Task #8069
closedInvestigate potential bottleneck on storage/CEPH at DCL
Added by Timothée Floure over 4 years ago. Updated 11 months ago.
0%
Updated by Timothée Floure over 4 years ago
Our hardware:
- RAID controllers: perc h700, perc h800
- Technical manual: https://www.dell.com/learn/us/en/04/shared-content~data-sheets/documents~perc-technical-guidebook.pdf
- 2x4 ports, 6GB SAS 2.0, x8 PCIe 2.0
- 512M to 1GB cache, 800MHz DDR2
- IO load balacing on H800, not on h700 <- how does it work, is it significant? - Each server has dual 10Gbps connectivity.
- Arista switches: 7050s
- Datasheet: https://www.arista.com/assets/data/pdf/Datasheets/7050S_Datasheet.pdf
- 52 x 1/10GbE SFP
- 4GB RAM, Dual-core x86 CPU
- '1.04 Tbps'
- 9MB Dynamic Buffer Allocation - Cables?
- Disks?
Updated by Nico Schottelius over 4 years ago
Some questions we should be able to answer:
Real scenarios¶
NOTE: assuming all disks running at 'full speed'.

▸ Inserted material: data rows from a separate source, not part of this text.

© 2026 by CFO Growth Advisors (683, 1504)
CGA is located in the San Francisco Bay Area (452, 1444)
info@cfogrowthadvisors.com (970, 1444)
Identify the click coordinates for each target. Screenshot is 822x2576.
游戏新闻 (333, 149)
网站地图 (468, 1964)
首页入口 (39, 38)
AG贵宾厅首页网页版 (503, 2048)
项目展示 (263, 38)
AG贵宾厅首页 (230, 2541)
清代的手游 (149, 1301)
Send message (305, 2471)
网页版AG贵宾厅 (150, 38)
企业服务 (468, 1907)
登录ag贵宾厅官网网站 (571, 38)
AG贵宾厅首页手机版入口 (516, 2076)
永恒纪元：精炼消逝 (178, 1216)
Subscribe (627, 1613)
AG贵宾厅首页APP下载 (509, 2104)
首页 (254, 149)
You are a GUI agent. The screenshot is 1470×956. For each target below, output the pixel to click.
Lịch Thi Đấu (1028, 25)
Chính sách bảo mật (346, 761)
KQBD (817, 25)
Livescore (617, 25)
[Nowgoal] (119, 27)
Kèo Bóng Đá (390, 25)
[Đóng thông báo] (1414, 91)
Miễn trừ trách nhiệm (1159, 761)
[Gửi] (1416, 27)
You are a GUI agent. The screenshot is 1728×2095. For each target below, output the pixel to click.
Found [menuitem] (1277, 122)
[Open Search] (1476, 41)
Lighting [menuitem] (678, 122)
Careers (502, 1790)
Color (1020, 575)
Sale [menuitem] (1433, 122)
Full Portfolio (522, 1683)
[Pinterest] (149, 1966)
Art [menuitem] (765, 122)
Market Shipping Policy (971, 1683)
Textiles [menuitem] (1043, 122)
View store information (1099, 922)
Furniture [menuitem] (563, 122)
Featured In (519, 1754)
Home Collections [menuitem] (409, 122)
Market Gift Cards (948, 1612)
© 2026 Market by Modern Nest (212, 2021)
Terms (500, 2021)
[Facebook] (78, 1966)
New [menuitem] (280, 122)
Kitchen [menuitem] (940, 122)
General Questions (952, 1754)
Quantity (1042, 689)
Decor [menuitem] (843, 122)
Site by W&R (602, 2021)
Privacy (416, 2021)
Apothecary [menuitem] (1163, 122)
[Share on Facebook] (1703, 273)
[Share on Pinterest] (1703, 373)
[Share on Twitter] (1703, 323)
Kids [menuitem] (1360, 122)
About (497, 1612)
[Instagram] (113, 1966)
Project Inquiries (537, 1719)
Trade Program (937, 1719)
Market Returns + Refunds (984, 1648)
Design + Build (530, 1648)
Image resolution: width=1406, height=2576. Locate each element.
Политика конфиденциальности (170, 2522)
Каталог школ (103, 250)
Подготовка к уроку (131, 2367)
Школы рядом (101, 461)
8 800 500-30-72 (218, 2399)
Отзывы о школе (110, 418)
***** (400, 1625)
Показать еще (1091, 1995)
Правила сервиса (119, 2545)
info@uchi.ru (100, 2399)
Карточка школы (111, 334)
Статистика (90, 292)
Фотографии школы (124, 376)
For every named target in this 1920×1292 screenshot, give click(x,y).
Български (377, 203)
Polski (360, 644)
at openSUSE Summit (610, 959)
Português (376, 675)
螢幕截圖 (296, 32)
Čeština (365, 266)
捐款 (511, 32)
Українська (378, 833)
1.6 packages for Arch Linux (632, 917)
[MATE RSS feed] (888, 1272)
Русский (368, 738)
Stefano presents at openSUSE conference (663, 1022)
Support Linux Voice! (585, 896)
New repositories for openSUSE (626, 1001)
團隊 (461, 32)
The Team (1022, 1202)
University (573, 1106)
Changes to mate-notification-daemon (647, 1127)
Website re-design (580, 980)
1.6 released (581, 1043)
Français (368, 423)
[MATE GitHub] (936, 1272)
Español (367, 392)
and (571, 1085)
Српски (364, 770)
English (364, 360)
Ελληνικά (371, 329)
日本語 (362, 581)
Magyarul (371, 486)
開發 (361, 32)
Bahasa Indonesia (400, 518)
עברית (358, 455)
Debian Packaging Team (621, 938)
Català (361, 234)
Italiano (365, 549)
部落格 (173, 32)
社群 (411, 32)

NOTE: big big unknown here is how the cache of the RAID controller behave.
NOTE: unknown IOPS limitations on raid controllers. <--- TODO, more important than bandwith!
- The R710 server has 8 disks slots (supposedly with a h700 controller). Given that we fully populate the server, what is the maximum bandwidth available per OSD running on that machine?
-> 4 GB/s from PCIe but 3GB/s for SATA -> 375 MB/s per disk modulo caching from RAID controller.
- The R815 has 6 disk slots (is that true? -> Balazs). Same question as above.
-> SAS 6GB/s but 3GB/s for SATA -> 500 MB/s per disk, module caching from RAID controller.
- What about an R815 with an md array (12x 3.5" HDD via SAS cable attached to H800)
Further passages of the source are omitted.